My first official memory of safety involves Elmer the Safety Elephant. We met him in kindergarten and he was a fixture in our primary and elementary school lives. Since “an elephant never forgets,” Elmer’s job was to remind us to be careful. He had his own flag and it was a big deal to help put up the Elmer flag every day, signalling that the school had been accident free. He had five safety rules:
- Look both ways before crossing the street.
- Don’t go between parked cars.
- Ride your bicycle safely and obey signs and signals.
- Play games in safe places, away from traffic.
- Walk, don’t run, when you leave the curb.
Elmer was born in Toronto in 1947, through a collaboration of the mayor, the police department and one of the daily newspapers. This vintage CBC video tells the story. (It’s worth a peek just to see the cars.) Child accidents declined and word spread across the nation. A national program followed and children in the hinterland, like me, got to meet him and learn and practise his five rules.
“Whatever happened to Elmer?” I wondered, this morning. Well, boys and girls, he’s still around. Like so many other celebrities, he’s had a facelift to counteract the effects of aging. And today, in addition to traffic safety, he now dispenses wisdom about fire safety, railway safety and Internet safety.
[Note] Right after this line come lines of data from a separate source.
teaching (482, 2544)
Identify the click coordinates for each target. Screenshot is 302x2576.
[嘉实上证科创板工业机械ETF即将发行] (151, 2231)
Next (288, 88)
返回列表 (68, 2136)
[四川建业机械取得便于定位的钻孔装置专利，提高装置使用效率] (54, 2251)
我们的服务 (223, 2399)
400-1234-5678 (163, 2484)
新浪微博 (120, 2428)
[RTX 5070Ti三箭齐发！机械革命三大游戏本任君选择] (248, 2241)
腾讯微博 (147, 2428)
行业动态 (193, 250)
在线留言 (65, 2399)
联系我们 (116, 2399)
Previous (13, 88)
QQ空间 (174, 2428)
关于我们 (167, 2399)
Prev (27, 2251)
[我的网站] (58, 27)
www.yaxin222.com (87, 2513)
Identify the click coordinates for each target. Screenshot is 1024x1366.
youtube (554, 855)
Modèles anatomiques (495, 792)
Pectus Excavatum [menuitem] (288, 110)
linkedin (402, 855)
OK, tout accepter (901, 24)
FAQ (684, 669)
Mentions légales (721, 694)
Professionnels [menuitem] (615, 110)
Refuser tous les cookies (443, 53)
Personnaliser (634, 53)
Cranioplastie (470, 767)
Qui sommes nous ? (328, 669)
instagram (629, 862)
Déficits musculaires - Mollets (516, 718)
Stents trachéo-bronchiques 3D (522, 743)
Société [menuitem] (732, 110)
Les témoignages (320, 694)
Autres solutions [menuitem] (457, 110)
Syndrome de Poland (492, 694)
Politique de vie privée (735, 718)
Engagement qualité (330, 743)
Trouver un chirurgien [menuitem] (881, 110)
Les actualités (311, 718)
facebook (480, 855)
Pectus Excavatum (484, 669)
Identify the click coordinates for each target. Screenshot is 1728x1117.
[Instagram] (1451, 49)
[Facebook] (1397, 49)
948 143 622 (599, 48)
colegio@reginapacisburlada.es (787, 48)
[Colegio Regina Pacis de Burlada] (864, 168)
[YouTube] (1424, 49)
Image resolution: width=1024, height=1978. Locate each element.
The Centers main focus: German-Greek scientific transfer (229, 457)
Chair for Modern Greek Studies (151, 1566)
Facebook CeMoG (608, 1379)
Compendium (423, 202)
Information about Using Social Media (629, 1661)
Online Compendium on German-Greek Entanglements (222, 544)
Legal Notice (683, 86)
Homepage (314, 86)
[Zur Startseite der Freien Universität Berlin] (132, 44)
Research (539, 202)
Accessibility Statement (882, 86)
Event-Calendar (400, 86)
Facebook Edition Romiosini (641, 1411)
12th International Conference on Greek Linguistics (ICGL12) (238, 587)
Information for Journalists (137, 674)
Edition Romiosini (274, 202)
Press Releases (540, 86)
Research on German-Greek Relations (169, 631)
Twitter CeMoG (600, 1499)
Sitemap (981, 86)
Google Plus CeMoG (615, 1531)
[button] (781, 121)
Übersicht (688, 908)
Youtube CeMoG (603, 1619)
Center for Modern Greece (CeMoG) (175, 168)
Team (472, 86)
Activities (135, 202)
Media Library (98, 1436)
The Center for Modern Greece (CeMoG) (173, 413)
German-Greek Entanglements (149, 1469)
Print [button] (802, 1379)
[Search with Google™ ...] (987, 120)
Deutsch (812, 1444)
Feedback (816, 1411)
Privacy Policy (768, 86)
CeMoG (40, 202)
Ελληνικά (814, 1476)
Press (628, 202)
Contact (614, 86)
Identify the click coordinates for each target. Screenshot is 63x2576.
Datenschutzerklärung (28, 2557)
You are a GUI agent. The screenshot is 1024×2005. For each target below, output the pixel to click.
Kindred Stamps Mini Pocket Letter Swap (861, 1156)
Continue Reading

As adults, how do we channel our “inner Elmer?” Safe driving, snow tires, shovelled sidewaks, fresh batteries in the smoke detectors, holding the handrail and, yes, looking both ways – all these promote physical safety for ourselves and others.
I also think about another sort of safety.
- How do we make it safe for people to express themselves?
- How do we encourage people to listen to ideas with open minds?
- How do we encourage people to speak up about things that matter and ask questions about things that puzzle us without fear of being judged, labelled and dismissed?
One way to do that is to be conscious about our communication. We can assess the impact of our words before we speak them. We can share the intention that lies behind them. We can listen to understand, rather than simply to respond.
We create a climate of safety. Just like Elmer.